State v. Andersen

Summarized by:

  • Court: Oregon Court of Appeals
  • Area(s) of Law: Civil Procedure
  • Date Filed: 03-18-2015
  • Case #: A150872
  • Judge(s)/Court Below: Armstrong, J. for the Court; En Banc.

The automobile exception to the warrant requirement of the Oregon Constitution, Article I, Section 9, requires that the officer executing the search must have witnessed the vehicle in motion in connection with the crime.

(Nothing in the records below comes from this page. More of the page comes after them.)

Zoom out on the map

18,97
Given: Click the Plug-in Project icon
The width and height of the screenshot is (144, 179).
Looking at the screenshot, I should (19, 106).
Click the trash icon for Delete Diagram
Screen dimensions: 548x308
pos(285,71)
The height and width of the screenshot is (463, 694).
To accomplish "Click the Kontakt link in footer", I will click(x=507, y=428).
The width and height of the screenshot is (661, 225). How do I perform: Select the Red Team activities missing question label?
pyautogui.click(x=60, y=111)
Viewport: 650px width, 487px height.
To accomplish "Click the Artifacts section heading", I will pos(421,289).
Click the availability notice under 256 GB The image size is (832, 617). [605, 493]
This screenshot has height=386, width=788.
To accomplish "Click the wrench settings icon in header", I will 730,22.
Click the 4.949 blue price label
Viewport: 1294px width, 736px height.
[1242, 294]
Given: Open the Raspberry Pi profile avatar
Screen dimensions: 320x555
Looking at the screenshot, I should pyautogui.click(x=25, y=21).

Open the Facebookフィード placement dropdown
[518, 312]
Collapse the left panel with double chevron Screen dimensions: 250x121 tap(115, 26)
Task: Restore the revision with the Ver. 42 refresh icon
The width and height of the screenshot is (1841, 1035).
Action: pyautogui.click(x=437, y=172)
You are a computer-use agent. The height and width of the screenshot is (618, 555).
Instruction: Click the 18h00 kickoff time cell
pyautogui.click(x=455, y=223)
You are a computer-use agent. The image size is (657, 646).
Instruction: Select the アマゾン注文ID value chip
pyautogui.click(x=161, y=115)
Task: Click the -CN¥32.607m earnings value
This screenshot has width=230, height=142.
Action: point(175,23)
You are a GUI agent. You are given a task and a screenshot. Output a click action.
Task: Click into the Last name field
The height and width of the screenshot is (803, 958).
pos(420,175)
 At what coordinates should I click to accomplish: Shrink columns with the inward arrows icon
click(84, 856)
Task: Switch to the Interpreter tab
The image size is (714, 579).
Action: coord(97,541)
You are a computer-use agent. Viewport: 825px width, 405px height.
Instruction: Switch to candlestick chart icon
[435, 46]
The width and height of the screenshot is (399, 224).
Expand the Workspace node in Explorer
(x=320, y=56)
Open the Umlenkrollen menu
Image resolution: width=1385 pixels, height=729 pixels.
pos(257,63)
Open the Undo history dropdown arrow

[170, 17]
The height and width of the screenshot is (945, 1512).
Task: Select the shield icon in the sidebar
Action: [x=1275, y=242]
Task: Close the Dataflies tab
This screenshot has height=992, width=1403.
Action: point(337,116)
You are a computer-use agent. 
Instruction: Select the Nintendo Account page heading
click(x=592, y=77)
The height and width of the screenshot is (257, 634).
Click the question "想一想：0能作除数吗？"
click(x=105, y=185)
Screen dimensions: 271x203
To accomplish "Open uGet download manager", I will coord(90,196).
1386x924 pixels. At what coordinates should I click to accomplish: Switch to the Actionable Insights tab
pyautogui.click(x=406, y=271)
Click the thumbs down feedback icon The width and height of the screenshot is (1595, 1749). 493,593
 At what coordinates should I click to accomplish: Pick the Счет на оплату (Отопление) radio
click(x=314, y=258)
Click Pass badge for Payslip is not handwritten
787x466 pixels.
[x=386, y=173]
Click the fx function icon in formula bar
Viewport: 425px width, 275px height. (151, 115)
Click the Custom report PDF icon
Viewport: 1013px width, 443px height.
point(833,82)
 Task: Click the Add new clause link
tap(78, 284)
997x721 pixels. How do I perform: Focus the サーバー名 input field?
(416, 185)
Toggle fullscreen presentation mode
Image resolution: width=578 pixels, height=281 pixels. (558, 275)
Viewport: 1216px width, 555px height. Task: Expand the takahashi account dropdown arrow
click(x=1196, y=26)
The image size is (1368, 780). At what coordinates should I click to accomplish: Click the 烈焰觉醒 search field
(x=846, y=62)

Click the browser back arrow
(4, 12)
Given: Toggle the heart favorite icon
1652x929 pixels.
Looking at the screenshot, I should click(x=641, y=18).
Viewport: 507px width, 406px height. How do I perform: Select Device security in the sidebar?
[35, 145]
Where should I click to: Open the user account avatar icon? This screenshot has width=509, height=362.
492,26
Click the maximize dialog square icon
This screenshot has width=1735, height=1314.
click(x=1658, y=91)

Defendant was the subject of a drug investigation wherein the police employed the help of an informant. The informant was to set-up and execute a drug exchange. Defendant said she would be in a silver Jeep. During the operation, the officers saw the described Jeep parked where she said that it would be, but did not see her pull into the parking lot. They performed a warrantless search and found drugs in her Jeep and arrested her. Defendant moved to have the evidence suppressed. The trial court denied her motion and Defendant appealed. The State argued that the search was pursuant to the automobile exception to the warrant requirement of Art. I, Section 9, of the Oregon Constitution. While the Automobile Exception does not require the police to bring the vehicle to a stop, it does require that the vehicle be mobile when the police first encounter it in connection with a crime. Defendant's Jeep was parked in a store parking lot when the police first witnessed it. As a result, the Automobile Exception did not apply. Here, however, the Court points out that other exceptions would likely have applied, but not the Automobile Exception, and the State failed to point out or rely on those other exceptions.

Reversed and remanded.

J. DeVore, dissenting, urged that this was an overreach in the law, and that it should be sufficient that the vehicle be one that had moved recently, had a driver who would promptly drive away, and that the question of whether the police actually witnessed the mobility of the vehicle should not be the actual test.